Research Paper Volume 17, Issue 11 pp 2809—2843

Epigenetic aging signatures and age prediction in human skeletal muscle

class="figure-viewer-img"

Figure 3. Development and validation of age prediction models using the NGS system. (A) Schematic of the data processing workflow for NGS and SBE-based models, created using BioRender. Data were divided into training and test sets at a 7:3 ratio. Supervised feature selection involved correlation analysis and multicollinearity filtering, followed by model construction using forward selection, stepwise selection, penalized regression, and decision tree models with optimized parameters. Model validation was performed through LOOCV, with performance evaluated by Pearson’s r, R2, MAE, and RMSE. Finally, the validated prediction model was applied to test sets. (B) Performance heatmap of nine machine learning models developed from NGS data. Models differ by algorithm (LR, SLR, Ela, Las, Rid, RF, GB, XGB) and CpG set. Metrics (r, R2, MAE, RMSE) were calculated for both training and test sets (n = 103). LOOCV was used for training validation.
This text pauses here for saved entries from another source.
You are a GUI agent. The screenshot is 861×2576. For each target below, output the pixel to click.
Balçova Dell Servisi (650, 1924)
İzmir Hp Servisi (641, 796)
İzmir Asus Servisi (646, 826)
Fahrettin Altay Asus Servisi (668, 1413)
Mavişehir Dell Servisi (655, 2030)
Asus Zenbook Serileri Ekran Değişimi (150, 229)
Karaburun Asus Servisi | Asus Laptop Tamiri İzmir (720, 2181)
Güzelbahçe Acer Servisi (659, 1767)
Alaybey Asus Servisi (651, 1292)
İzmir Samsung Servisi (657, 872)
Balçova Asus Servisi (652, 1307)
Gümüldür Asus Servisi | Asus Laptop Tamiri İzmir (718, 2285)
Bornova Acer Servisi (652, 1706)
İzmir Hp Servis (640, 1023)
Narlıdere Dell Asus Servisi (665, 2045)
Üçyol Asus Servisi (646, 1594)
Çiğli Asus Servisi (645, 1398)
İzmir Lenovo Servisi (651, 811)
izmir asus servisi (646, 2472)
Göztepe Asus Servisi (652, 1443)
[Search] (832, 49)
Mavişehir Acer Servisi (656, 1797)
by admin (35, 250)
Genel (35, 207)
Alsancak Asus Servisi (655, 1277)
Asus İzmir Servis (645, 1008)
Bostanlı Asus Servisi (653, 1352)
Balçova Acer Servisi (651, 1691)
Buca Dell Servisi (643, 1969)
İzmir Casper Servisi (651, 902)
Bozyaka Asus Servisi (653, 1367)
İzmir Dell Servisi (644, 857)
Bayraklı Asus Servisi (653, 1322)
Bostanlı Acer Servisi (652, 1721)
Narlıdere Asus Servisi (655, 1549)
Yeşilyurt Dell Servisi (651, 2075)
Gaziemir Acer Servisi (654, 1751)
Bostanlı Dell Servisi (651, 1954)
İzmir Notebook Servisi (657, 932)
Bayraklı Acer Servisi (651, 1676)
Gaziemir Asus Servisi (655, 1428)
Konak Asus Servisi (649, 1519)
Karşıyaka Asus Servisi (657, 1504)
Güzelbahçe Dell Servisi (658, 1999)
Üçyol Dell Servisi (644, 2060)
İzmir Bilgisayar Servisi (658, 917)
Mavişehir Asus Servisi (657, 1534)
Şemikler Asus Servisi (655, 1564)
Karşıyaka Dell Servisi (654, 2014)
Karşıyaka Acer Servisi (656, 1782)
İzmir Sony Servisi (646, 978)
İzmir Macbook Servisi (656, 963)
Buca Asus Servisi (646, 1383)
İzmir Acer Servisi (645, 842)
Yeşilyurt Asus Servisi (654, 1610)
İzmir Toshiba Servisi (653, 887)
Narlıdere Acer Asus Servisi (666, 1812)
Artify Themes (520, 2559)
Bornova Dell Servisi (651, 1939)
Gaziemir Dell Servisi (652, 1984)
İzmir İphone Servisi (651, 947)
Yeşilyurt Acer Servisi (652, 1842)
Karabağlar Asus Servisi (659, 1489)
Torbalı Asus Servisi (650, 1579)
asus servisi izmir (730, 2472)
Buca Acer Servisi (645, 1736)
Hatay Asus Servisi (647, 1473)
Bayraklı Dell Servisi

Heatmap color scale reflects relative performance for each column criterion and the top NGS model is indicated in bold. (C) Prediction accuracy of the best-performing NGS model. The best model’s accuracy was evaluated by comparing predicted age with chronological age for 103 samples in both the training (orange) and test (blue) sets (left plot). Residuals between DNA methylation (DNAm) age and chronological age are plotted (right plot). Regression lines are shown with each color, with 95% confidence intervals shaded. Model performance metrics are summarized in the accompanying table. Abbreviations: LOOCV: Leave one out cross validation; LR: Linear regression; SLR: Stepwise Linear Regression; Ela: ElasticNet; Las: Lasso regression; Rid: Ridge regression; XGB: XGBoost; RF: RandomForest; GB: GradientBoosting.